I recognize I’m being nit-picky. Beyond such persnicketiness though, I think I’m simply becoming resistant to the notion that “the parish” is an entity that exists outside of/beyond the people and relationships that comprise it. “The parish” as a group of people has changed over the course of the time I’ve been here, and will continue to change, even if we’re not altogether aware of the change occurring. “The parish” isn’t solid (like some would say bricks and mortar or territory are), rather a parish church is the fluid chaos of people, brooded over by the creative force of God’s Holy Wind, the Spirit.

I will allow that the phrase, “in the parish” could be shorthand for this chaos of humanity.

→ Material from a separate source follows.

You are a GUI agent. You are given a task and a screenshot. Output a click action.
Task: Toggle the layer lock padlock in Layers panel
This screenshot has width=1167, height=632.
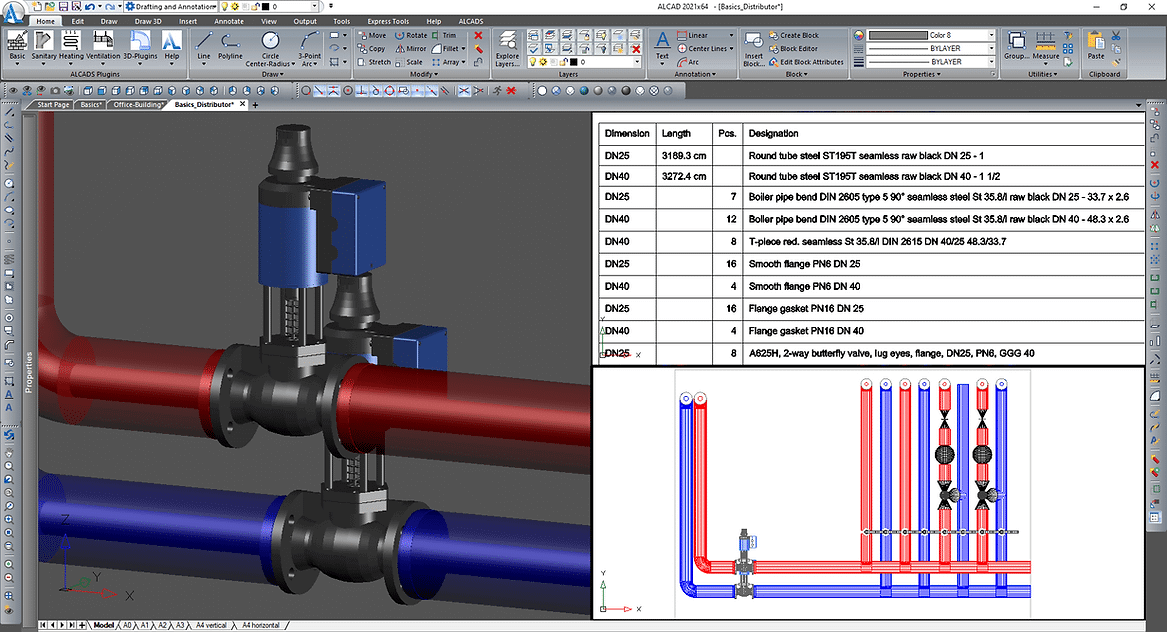[563, 61]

Parish life isn’t about programs, protocols, organizations and activities. Parish life, for me, is about knowing and relating to people’s stories and how those stories are woven together in the story of the Gospel and embodied as a community of the faithful. If that’s what some of those questions are asking, then I can say without reservation, “It feels GREAT to be back ‘in the parish’!”

Years ago, when I interviewed with the Vestry and other parish leaders of Trinity, Wauwatosa, I recall saying something like, “I don’t want a parish to ‘work on’, I want to ‘work with’ folks who want to grow in their love and service of the Lord.” This is still a calling for me. I am grateful to be “among” this parish of people who daily surprise me with their laughter, their generous hearts and the ways they continue to cultivate my growth into this vocation of priesthood.